Etkind himself was fortunate to have worked as a translator. (He is likewise fortunate in having found an excellent translator for his book.) Until the affair of his “sentence,” his work kept him away from the direct line of fire, so that in the Mayakovsky House he could concentrate in seminars on the exact meaning of words, and so protect the honorable tradition of Russian philology. He realizes the importance poetry has for the survival of a humane Russia, and this impelled him to defend Joseph Brodsky, on trial as a “parasite.” The poet and the philologist in Russia have been close allies since the time, sixty years ago, when Jakobson, Eykhenbaum, Zhirmunsky, and Tinyanov were young. As a philologist Etkind explains the full nuances of such terms as pokazukha—the “false front” to impress foreigners—and prorabotka—the “working over” to which an offender is subjected by his associates. The full meaning of apparatchik, or “organization man,” is shown in the person of one Kondrashov—“a comic figure, but frightening too.” The excellence of Etkind’s book lies in his attention to the specific. It is both a scrupulous report and a seminar on Soviet life for the Western reader.

As the new intelligentsia turns by degrees into the third emigration, fidelity to the language and to its poets is needed more than ever. In a moving passage about his attachment to “this one old Petersburg house” which served as a center for the Writers’ Union, Etkind describes himself as a thread in the fabric of Russian life: “Pull out the thread and it no longer belongs to the fabric, it loses its usefulness and its beauty.” Russians more perhaps than any other people cannot bear separation from their homeland.
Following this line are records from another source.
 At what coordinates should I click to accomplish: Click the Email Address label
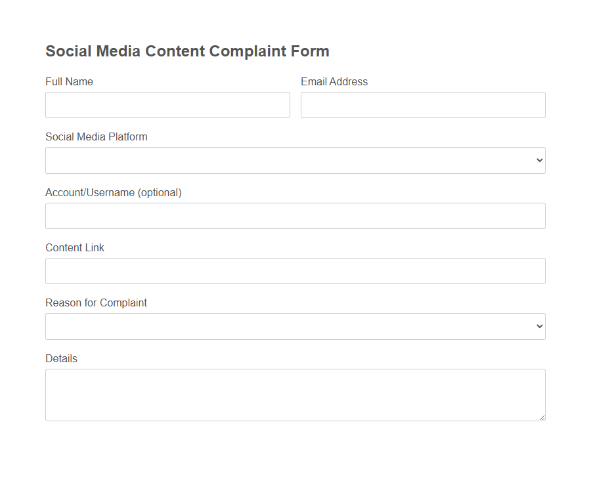coord(334,81)
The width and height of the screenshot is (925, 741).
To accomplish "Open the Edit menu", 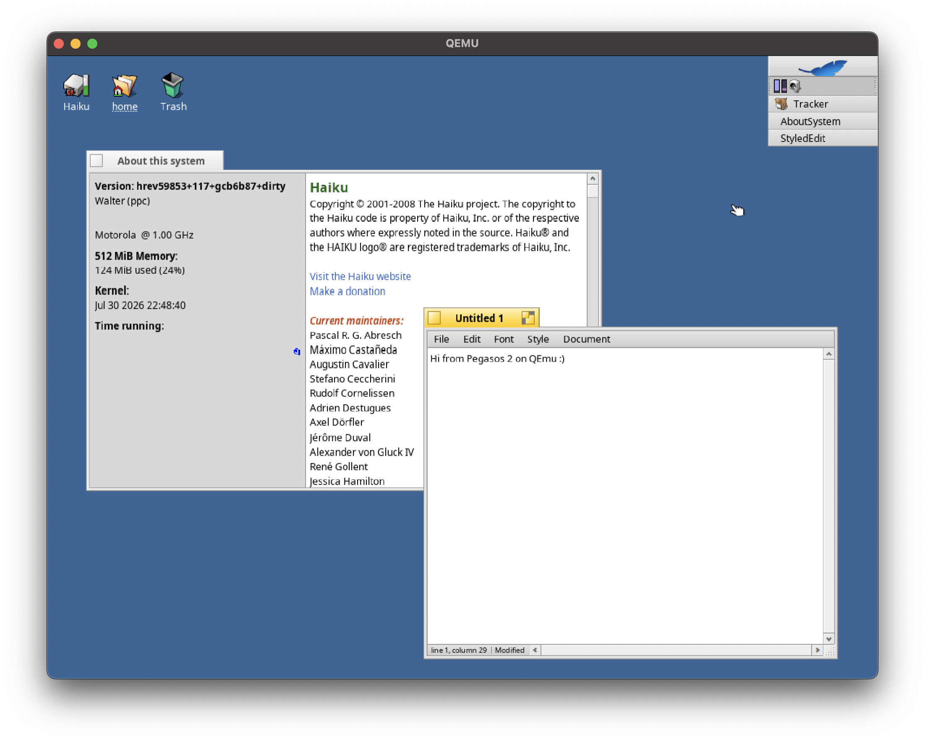I will pos(472,339).
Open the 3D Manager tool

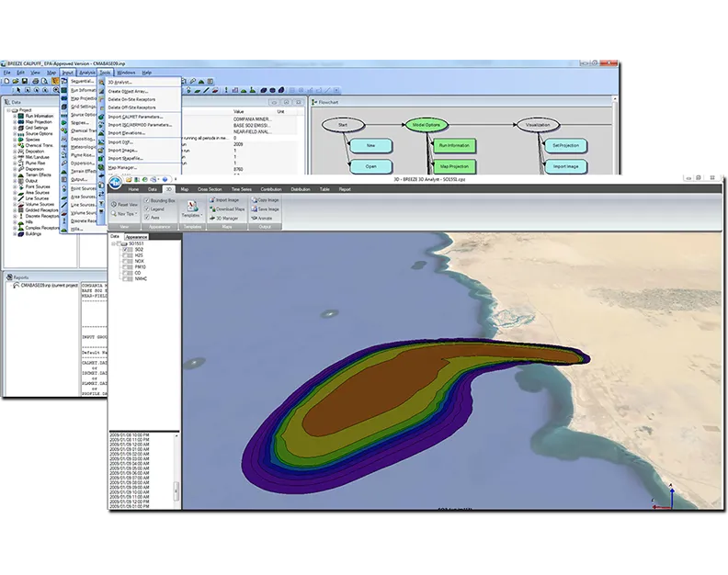pos(211,219)
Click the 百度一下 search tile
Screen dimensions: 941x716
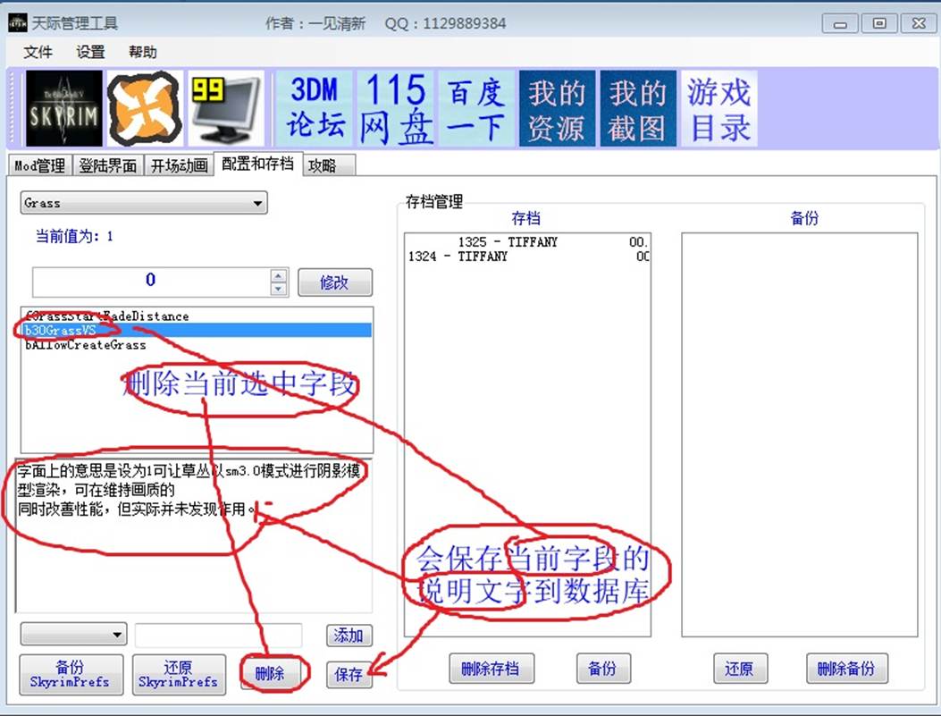pyautogui.click(x=476, y=109)
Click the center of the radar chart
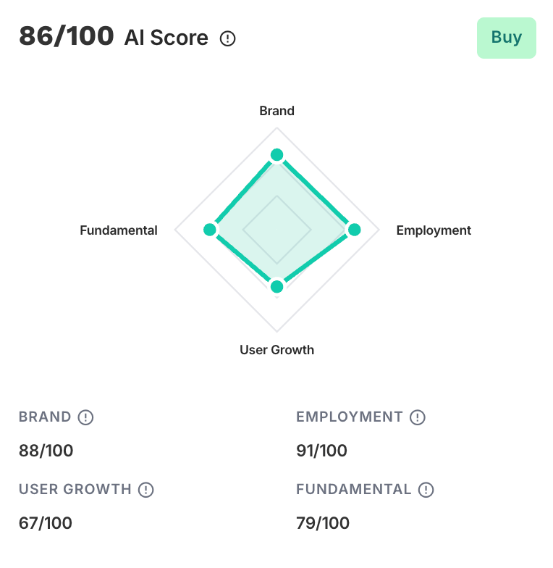This screenshot has height=568, width=553. coord(277,230)
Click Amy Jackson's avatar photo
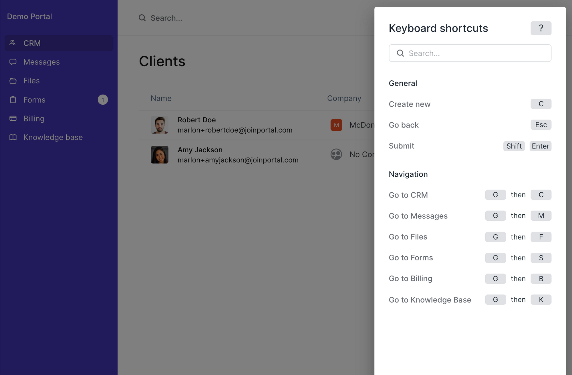572x375 pixels. click(x=160, y=155)
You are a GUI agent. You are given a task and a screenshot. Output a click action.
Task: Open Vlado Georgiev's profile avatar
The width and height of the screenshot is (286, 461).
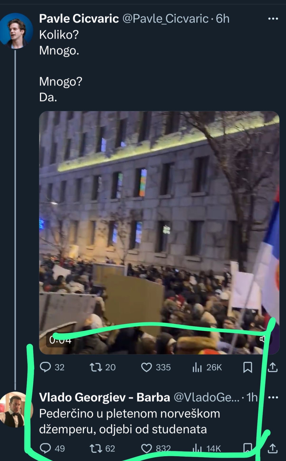(x=15, y=409)
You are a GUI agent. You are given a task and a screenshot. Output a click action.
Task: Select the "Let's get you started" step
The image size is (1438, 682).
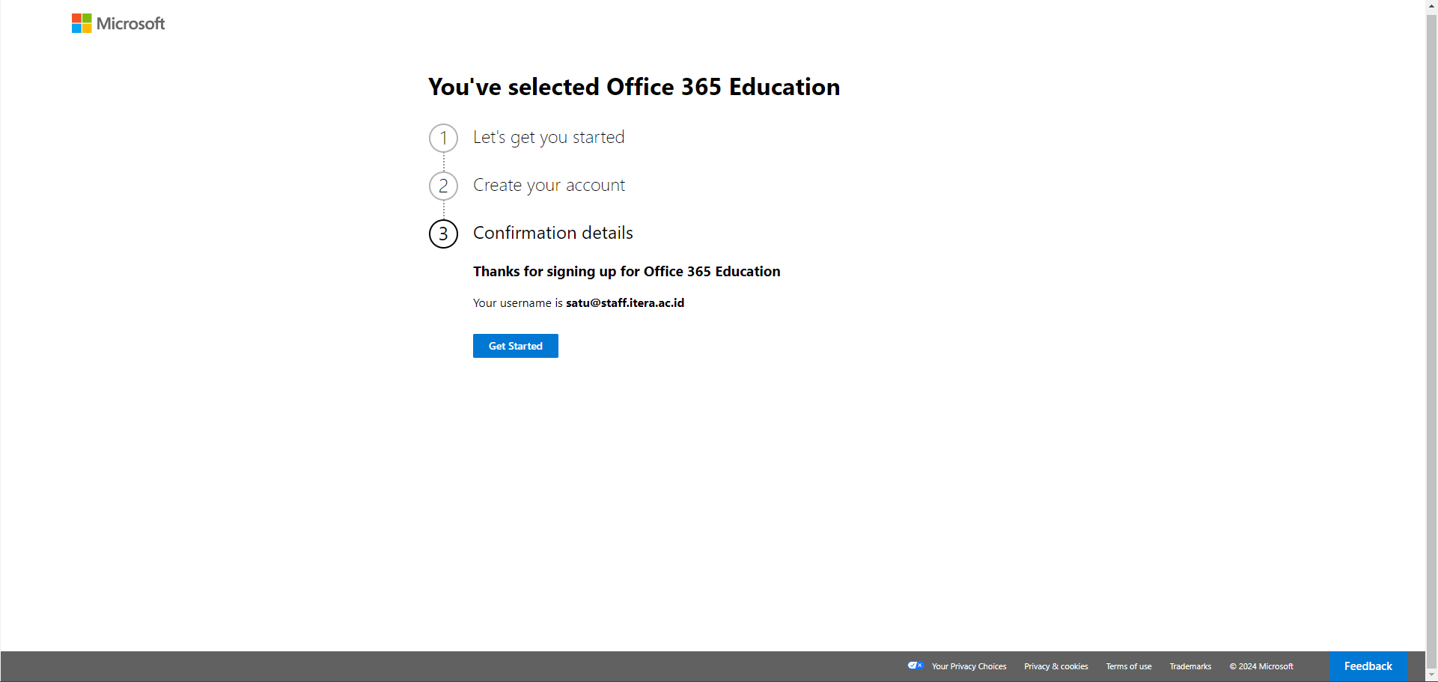(548, 138)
Etkind laments that the “creators of Russian culture are being scattered throughout the countries of the West, our culture is disintegrating.” It is a terrible prospect, and much will depend on what happens both inside Russia itself and inside the emigration during the last years of this century, one seemingly so calamitous for Russian civilization. The calamity, however, has been redeemed by many heroic acts of witness, and a spiritual victory of which the great modern poets are the proclaimers. In this sense the threads are knit together once again, and the fabric cannot be destroyed.